## Opdracht
Geef uit de tekst over de Wsw-indicatie het gedeelte woordelijk weer dat begint bij "Bij besluit van 1" en eindigt bij "besluit ongegrond verklaard.".

## Tekst van pagina
______

Het Uwv heeft een verweerschrift ingediend.
Het onderzoek ter zitting heeft plaatsgevonden op 26 november 2015. Appellante is verschenen, bijgestaan door mr. A.W.M. van de Wouw. Het Uwv heeft zich laten vertegenwoordigen door L. den Hartog.

OVERWEGINGEN

1.1.
Op 1 januari 2015 is de Invoeringswet Participatiewet in werking getreden. Met deze wet zijn wijzigingen aangebracht in onder meer de Wet Sociale Werkvoorziening (Wsw). Op grond van het overgangsrecht blijft op deze zaak het recht van toepassing zoals dat gold vóór 1 januari 2015.
1.2.
Appellante is sinds 1 maart 1976, met een onderbreking van de jaren 2000 tot 2002, werkzaam geweest bij de [groep] op grond van de Wsw, laatstelijk in de functie van schoonmaakster. In 2010 is in het kader van de Wsw beslist dat de indicatie doorloopt tot
6 augustus 2020.
1.3.
Bij besluit van 1 oktober 2013 heeft het Uwv beslist dat appellante niet langer tot de doelgroep van de Wsw behoort en om die reden geen Wsw-indicatie krijgt.
1.4.
Bij besluit van 21 januari 2014 (bestreden besluit) heeft het Uwv het daartegen door appellante ingediende bezwaarschrift ongegrond verklaard.
2. Bij de aangevallen uitspraak heeft de rechtbank het beroep van appellante tegen het bestreden besluit ongegrond verklaard.
3.1.
Appellante heeft in hoger beroep aangevoerd dat zij wel tot de doelgroep van de Wsw behoort. In dat kader stelt appellante dat zij met de juiste begeleiding wel tot het verrichten van arbeid in Wsw-verband in staat is. Appellante betwist dat zij meer dan vijftien procent van de arbeidstijd aan begeleiding nodig heeft.
4. De Raad komt tot de volgende beoordeling.
4.1.

______

## Opgeslagen records

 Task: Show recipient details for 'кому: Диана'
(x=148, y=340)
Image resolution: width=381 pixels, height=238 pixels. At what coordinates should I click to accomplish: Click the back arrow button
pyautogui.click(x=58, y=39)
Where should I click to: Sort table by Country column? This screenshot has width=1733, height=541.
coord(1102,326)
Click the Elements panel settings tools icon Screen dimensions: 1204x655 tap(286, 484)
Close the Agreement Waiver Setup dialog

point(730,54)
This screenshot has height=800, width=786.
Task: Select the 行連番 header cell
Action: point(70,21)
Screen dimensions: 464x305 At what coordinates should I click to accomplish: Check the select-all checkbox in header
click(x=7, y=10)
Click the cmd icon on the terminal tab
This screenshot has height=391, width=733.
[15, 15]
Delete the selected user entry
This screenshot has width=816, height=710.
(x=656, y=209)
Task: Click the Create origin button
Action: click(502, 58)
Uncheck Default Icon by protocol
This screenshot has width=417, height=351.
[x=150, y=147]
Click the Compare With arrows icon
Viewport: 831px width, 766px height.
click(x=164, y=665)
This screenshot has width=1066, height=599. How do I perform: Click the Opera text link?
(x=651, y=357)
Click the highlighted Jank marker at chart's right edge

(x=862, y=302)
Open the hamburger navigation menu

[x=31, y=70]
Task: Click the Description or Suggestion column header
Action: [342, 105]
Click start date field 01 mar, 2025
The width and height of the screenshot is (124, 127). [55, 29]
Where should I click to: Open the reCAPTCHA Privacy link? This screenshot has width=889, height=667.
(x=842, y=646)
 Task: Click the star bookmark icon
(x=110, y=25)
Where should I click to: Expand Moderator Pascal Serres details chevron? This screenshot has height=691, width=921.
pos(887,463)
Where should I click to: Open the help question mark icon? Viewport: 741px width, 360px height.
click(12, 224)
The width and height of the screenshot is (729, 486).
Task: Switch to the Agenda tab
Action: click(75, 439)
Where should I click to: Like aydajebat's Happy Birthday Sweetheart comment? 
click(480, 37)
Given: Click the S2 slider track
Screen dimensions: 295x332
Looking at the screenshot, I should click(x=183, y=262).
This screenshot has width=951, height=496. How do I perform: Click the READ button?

______

## Antwoord
Bij besluit van 1 oktober 2013 heeft het Uwv beslist dat appellante niet langer tot de doelgroep van de Wsw behoort en om die reden geen Wsw-indicatie krijgt.
1.4.
Bij besluit van 21 januari 2014 (bestreden besluit) heeft het Uwv het daartegen door appellante ingediende bezwaarschrift ongegrond verklaard.
2. Bij de aangevallen uitspraak heeft de rechtbank het beroep van appellante tegen het bestreden besluit ongegrond verklaard.